Just a small follow up on this question for those who are interested
in this topic.

On Sat, Aug 2, 2008 at 1:52 AM, Gustavo Sverzut Barbieri
<[EMAIL PROTECTED]> wrote:
> No, I'm not. What I want is to stop cooking things that are already
> done. Sometimes I really think that Mark Shuttleworth is right WRT
> time-based releases, man, this would make this project so good, SO
> GOOD that I can't even imagine. From the technical to the social side.

IMHO, I also like the idea of time-based releases. As a reference I'll
put up two examples that I think are nice:


1) http://kerneltrap.org/Linux/Kernel_Release_Numbering_Redux

This is about the version numbering, but IMHO is essentially a
recognition from the developers (or at least Linus), that thinking
about 1.0, 1.2, 2.6.26 for Linux doesn't make much sense anymore.
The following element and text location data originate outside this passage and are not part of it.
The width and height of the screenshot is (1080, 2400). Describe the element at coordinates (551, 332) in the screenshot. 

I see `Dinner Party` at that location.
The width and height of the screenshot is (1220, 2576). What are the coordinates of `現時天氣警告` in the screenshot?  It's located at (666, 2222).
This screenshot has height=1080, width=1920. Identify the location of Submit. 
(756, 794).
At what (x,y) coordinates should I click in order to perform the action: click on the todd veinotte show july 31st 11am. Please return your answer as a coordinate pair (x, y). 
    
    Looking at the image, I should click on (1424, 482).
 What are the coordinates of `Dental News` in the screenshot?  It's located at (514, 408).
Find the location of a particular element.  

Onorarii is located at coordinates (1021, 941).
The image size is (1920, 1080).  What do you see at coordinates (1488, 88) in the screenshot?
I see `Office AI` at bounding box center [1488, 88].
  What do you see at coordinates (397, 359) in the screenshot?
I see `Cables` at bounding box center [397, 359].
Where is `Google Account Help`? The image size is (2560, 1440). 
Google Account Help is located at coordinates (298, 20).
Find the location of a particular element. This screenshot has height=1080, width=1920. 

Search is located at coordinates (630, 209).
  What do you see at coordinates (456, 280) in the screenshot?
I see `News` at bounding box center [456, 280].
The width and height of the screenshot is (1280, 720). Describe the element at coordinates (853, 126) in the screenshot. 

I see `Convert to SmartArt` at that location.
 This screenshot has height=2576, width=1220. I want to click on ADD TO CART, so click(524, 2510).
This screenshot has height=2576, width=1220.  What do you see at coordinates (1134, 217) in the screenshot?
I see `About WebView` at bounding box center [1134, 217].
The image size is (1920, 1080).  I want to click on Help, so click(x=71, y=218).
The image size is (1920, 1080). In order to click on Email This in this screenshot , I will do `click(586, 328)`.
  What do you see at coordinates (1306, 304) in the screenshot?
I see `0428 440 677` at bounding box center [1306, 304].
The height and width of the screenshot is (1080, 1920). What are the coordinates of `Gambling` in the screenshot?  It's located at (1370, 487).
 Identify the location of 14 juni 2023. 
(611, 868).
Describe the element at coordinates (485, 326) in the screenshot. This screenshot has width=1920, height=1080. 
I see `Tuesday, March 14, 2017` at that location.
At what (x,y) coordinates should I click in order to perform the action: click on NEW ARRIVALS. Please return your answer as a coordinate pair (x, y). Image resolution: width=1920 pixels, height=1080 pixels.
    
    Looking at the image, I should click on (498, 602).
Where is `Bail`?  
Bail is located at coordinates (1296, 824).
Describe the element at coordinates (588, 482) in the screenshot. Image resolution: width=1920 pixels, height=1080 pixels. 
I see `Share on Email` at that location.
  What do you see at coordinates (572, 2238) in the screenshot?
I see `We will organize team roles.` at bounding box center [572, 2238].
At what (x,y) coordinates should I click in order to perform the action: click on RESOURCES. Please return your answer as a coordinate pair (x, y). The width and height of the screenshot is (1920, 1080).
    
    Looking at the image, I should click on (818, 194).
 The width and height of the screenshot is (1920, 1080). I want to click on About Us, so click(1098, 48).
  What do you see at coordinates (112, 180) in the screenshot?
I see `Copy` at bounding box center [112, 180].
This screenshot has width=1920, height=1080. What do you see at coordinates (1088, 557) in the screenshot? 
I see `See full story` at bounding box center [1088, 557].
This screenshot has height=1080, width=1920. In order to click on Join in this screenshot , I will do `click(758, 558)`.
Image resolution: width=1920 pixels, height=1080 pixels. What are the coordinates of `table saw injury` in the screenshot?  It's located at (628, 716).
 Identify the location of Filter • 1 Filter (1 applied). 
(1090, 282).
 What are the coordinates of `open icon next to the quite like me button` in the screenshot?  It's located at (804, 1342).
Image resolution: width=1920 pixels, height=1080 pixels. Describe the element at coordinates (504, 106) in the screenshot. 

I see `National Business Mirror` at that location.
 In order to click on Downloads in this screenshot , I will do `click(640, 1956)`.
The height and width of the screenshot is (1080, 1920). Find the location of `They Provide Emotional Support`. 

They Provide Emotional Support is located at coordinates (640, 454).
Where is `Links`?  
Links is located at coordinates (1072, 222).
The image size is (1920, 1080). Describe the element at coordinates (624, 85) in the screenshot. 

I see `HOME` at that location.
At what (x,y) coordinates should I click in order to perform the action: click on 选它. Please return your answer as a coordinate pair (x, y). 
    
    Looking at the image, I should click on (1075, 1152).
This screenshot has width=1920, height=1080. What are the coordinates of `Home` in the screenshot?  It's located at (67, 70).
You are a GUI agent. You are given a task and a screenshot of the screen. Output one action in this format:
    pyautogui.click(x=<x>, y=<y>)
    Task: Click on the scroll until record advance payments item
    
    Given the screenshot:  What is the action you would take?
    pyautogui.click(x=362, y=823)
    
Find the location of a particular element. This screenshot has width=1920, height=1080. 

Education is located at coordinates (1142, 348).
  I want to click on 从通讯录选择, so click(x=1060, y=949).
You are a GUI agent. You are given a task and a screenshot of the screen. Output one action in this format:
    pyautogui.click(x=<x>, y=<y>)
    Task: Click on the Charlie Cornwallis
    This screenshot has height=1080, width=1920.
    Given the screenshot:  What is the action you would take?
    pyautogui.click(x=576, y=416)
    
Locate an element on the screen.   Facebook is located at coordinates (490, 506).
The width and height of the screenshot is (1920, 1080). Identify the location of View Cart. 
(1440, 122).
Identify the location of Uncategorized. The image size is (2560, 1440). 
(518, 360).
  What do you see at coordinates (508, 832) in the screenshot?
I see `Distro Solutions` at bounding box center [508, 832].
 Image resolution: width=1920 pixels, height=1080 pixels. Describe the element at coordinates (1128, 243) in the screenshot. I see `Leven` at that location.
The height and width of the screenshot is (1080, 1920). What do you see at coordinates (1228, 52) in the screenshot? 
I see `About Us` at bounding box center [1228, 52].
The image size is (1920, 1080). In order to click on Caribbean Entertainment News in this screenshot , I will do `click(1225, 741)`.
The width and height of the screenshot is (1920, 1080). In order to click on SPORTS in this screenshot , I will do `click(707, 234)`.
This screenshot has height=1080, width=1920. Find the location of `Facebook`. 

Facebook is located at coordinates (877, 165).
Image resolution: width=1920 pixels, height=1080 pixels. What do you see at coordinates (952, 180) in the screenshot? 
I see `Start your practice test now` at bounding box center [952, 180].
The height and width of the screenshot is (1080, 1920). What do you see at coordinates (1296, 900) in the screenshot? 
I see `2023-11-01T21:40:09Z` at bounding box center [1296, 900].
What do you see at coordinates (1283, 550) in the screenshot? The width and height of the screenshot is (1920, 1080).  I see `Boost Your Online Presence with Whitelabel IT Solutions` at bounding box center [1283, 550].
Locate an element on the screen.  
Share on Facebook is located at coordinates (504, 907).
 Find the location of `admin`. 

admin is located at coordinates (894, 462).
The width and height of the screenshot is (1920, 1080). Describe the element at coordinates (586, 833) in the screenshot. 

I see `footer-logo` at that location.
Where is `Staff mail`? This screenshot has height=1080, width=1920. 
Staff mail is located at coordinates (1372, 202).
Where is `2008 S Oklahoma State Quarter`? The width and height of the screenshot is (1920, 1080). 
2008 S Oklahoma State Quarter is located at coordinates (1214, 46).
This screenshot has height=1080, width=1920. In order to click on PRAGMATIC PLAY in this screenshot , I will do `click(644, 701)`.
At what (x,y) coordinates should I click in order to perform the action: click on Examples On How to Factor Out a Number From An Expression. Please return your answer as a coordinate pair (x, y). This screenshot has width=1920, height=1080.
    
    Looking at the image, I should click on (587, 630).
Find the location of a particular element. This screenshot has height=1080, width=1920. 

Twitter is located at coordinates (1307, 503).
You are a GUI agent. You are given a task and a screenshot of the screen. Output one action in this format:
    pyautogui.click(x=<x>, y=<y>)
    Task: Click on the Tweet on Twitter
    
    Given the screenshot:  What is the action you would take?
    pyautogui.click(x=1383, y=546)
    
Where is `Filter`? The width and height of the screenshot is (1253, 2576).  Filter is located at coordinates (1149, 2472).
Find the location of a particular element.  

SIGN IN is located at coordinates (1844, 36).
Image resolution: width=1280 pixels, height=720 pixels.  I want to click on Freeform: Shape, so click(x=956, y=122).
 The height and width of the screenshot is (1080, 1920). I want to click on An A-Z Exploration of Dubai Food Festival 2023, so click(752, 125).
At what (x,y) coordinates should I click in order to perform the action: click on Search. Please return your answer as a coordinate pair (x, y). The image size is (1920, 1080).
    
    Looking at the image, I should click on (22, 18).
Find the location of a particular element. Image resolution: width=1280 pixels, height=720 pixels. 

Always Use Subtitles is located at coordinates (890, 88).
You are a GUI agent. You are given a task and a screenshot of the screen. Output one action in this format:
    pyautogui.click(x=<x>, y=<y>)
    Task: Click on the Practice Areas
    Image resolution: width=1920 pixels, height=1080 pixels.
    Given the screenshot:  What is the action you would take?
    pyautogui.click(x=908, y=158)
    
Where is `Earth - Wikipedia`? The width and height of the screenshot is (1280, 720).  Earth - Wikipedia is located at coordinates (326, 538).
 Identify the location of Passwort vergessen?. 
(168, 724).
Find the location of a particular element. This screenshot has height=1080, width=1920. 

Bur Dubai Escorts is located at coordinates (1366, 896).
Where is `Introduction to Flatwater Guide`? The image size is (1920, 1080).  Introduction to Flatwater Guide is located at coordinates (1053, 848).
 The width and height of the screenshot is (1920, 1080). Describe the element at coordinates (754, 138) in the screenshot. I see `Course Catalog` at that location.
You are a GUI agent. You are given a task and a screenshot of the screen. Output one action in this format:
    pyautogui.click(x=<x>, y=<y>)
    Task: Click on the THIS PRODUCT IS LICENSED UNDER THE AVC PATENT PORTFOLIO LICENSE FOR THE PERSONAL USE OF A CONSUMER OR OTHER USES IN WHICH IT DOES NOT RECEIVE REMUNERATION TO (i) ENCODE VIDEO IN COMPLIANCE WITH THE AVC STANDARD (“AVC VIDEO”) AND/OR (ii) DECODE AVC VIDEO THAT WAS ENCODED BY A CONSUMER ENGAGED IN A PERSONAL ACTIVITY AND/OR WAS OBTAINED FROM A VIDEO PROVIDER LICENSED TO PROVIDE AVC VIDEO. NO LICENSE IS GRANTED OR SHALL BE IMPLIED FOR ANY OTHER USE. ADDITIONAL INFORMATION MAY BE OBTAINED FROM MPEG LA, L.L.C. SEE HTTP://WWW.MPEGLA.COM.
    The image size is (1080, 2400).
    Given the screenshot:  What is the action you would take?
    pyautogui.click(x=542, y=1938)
They
detached releases from features. If the new feature is ready for this
one, it goes in this release. If not, cook a bit more and appear in
the next.


2) https://fedoraproject.org/wiki/Releases/10/FeatureList

Fedora is a Linux distribution. Here's a simplification of how it
works: they organize the releases by proposing new features (whoever
is going to hack propose them) for the release and keeping a status
about them. The ones that are 100% when it's freeze time are in. The
others not ready are moved back to proposed for the next release. I
guess what Ubuntu folks do is similar.


The "overhead" of releasing can be as simple as build some scripts to
bump stuff up and generate tarballs (btw, raster already has its
asparagus script that does something similar :-)...). Or am I missing
something here?[*]


Maybe people disagree on *what* should be called a "release"? Were the
asparagus snapshots "releases"? (maybe my understanding of "what is a
release" is too weak, I don't exclude that possibility)

Or even people disagree on where should we start with these time-boxed releases?


[*] btw, if you're wondering how could we do something like "let's
take this part out if not ready" in the code, branches can help you
with that, do the new features in "topic branches" and then integrate
to "main tree" when they are ok. You can even keep a tree up with all
those ongoing features, for people testing if you want (that's similar
to what people call "next" tree in some projects). But I'm really not
pushing git or anything here, I think this "cherry picking" of
features is less important right now than the other questions.